There is a major obstacle to installing a wireless, level-measuring sensor in a hazardous environment. While there are numerous level instruments that are either explosion-proof or intrinsically safe, they require either 24 VDC or 120 VAC to operate. The selection of a sensor is important, but the transmitter (either radio or cellular) must also meet hazardous approvals and the sensor and transmitter need to be battery-powered.

...The first system that we designed used a solar panel and storage batteries mounted in explosion-proof housings with the appropriate barrier. This system powered a 7100 Series magnetostrictive level sensor with an intrinsically safe Class I, Div. 1 approval. While the system worked, it was expensive and had various maintenance problems that related to the solar panel and RF transmitter.

...We decided that this was not a practical solution, and designed a sensor that could be powered by conventional batteries. Once we had the level sensor available, we contacted a variety of companies that were developing 900 MHz broad-spectrum transmitters to establish an alliance. The need was for a transmitter that could provide power for both the radio and level sensor using a conventional battery.

...Our first products were developed for Xsilogy and Signet Scientific, but the system did not have hazardous approvals. Since then, we have developed level sensors for Innovative Sensor Solutions, World Telemetry (subsidiary of LPG Central), and SupplyNet (division of Alert Technology).

...The development of wireless instruments has been limited by the power requirements of the level sensors that are currently available. Obviously, battery life became an issue, and this meant that not only the power consumption of the radio and level sensor were involved, but update frequency had to be considered. For this reason, most wireless applications focus on inventory monitoring that does not need continual updates. With updates every 5 min., new lithium ion batteries will last between two and three years before they need to be replaced.

...While radar and ultrasonic instruments are very popular, their power requirements make it impractical to use them with standard-size batteries for distances greater than 6 ft.

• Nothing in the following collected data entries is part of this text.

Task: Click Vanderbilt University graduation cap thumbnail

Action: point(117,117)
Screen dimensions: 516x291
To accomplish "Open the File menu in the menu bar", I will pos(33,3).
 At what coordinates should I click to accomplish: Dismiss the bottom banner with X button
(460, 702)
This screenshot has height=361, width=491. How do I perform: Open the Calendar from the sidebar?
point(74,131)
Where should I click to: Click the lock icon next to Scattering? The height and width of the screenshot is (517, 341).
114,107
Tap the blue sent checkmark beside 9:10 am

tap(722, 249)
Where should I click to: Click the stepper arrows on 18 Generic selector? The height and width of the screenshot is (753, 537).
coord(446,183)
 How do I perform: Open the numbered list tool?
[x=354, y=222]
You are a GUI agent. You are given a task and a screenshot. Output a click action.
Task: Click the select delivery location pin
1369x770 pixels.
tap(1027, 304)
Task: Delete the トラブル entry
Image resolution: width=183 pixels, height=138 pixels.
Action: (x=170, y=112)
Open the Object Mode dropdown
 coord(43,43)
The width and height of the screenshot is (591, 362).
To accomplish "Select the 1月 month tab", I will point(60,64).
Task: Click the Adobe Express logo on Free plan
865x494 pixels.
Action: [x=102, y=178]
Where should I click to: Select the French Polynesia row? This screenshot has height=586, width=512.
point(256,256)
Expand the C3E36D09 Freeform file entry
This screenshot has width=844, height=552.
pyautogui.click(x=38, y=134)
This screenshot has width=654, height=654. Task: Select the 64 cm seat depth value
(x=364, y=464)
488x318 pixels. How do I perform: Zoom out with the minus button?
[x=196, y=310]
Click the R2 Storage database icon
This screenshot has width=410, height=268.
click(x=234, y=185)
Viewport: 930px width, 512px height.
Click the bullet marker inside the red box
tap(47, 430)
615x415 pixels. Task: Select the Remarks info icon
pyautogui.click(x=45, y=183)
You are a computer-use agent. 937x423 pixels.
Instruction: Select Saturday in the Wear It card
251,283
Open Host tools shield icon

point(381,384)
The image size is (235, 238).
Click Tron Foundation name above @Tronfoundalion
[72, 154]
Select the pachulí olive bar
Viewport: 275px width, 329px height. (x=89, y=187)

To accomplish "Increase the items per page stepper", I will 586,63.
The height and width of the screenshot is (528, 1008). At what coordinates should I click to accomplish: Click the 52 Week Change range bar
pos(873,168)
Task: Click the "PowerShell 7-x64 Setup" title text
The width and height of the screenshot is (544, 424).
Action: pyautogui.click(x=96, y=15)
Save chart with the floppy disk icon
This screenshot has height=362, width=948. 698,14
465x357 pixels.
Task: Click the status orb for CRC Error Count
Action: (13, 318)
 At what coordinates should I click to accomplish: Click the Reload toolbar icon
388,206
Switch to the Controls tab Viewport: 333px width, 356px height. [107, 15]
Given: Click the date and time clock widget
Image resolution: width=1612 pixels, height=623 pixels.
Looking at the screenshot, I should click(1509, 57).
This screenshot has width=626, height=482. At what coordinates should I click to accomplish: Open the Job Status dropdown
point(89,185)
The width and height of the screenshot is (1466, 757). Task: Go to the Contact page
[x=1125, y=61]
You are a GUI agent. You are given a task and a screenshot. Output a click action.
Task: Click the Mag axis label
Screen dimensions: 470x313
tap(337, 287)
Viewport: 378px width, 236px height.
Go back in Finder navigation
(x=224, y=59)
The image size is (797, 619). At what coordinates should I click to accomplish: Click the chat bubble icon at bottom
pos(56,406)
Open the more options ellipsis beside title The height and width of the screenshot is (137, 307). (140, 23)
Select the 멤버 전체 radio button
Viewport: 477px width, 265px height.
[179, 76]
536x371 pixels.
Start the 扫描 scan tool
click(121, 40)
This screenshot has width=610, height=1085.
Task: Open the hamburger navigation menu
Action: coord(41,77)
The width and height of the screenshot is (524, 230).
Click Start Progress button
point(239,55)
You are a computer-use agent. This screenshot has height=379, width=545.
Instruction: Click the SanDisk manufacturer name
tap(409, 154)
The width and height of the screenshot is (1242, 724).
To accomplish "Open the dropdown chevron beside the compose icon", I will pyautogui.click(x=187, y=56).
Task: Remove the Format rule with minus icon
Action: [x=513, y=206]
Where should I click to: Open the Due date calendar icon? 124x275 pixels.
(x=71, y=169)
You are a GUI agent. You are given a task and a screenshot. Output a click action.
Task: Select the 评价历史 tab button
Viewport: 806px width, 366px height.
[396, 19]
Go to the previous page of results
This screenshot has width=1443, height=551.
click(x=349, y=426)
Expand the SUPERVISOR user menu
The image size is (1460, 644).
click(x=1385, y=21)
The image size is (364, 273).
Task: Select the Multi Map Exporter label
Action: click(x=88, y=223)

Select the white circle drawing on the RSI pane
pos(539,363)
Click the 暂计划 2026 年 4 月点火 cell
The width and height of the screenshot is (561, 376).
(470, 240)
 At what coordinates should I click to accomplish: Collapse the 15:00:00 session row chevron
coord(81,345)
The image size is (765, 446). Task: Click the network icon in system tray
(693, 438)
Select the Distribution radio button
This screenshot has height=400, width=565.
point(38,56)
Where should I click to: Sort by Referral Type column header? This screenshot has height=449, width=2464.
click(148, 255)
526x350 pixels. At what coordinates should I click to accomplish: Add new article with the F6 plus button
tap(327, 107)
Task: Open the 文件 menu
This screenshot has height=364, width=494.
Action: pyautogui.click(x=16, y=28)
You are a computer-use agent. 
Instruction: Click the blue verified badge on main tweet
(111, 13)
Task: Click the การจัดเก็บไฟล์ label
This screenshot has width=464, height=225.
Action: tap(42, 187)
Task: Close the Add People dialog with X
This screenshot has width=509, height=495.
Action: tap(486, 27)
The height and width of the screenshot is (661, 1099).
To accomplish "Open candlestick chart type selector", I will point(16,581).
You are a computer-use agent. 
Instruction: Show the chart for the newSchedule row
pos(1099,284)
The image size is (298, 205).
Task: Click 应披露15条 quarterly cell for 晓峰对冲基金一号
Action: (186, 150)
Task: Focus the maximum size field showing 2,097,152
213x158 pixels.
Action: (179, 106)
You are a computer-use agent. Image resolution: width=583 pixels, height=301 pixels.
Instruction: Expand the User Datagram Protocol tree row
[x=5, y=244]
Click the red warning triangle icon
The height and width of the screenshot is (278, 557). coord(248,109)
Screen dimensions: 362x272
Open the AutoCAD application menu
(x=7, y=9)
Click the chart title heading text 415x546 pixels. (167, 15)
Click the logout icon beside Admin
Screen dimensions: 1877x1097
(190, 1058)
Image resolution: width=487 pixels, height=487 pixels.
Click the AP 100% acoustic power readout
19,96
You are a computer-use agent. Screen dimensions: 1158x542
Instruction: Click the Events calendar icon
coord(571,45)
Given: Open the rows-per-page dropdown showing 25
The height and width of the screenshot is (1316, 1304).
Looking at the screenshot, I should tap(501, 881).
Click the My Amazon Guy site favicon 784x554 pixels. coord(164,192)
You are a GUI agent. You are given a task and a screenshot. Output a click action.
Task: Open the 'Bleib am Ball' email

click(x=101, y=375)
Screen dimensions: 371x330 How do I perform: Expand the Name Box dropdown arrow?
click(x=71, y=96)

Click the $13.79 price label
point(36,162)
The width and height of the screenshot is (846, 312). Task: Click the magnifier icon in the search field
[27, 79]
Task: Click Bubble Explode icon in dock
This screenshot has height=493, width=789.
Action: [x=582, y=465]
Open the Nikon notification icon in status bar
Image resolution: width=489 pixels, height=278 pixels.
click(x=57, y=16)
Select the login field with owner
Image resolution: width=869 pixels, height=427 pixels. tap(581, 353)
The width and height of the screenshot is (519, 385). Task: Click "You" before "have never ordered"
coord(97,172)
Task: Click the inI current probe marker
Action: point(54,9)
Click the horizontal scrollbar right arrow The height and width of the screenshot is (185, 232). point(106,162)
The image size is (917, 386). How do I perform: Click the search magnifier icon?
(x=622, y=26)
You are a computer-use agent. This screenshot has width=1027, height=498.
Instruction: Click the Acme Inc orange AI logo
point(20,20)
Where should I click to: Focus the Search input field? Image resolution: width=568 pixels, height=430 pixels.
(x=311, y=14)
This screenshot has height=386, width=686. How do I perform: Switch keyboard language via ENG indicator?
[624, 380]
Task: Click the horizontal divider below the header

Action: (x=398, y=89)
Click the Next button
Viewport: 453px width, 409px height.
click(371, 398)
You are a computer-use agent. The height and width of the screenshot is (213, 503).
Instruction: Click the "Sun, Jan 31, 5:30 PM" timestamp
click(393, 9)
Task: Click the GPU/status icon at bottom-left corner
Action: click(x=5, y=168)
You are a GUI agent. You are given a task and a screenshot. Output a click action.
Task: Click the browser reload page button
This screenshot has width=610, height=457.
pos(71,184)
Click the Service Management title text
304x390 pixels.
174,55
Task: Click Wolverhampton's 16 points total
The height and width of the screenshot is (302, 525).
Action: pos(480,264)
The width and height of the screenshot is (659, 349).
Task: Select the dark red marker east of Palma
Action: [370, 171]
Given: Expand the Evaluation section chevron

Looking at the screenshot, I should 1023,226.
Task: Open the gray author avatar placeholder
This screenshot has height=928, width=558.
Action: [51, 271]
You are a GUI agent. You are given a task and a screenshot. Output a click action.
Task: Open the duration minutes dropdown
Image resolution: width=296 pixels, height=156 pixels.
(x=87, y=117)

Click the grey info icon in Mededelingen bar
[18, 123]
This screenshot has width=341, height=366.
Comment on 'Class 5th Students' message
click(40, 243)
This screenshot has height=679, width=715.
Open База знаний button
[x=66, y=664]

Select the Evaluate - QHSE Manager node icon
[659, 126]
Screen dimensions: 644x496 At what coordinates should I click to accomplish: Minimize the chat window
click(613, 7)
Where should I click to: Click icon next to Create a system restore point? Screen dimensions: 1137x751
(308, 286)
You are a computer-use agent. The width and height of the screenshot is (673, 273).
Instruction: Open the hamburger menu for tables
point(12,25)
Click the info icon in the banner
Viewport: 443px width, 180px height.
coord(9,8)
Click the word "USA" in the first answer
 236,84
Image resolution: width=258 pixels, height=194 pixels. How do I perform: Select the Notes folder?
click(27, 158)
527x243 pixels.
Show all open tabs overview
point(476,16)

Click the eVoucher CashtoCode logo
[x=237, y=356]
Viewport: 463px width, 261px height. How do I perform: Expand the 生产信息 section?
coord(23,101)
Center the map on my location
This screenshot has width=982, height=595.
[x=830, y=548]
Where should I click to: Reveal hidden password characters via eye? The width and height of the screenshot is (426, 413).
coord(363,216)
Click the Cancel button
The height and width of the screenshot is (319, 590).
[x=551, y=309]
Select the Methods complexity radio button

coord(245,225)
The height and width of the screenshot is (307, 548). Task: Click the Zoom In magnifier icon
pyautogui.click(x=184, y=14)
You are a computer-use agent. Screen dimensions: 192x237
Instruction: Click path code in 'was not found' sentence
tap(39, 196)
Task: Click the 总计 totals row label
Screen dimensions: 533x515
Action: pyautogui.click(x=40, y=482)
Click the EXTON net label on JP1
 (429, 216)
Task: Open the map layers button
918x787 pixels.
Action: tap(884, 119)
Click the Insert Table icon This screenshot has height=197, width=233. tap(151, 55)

In addition, the filtering software used by these technologies to eliminate false signals is not suitable for the low power budget available in a wireless application, unless a solar panel is used. For that reason, the ultrasonic unit available has a recommended range of 6 ft. and the TDR radar is only about twice that.

...In large tanks, either pressure sensors or magnetostrictive probes must be used. When the application requires high accuracy for either distribution or inventory management, magnetostrictive probes offer accuracies of 0.1% of full scale, without calibration.

...There are a few companies that offer wireless level instrumentation with hazardous approvals. Barton has a TDR guided radar sensor and RobertShaw offers both a pressure transducer and ultrasonic unit that meet some type of hazardous approval. The Barton TDR and RobertShaw ultrasonic have limited ranges, while pressure sensors can be used in larger tanks. The accuracy and dependability of these sensors is also limited.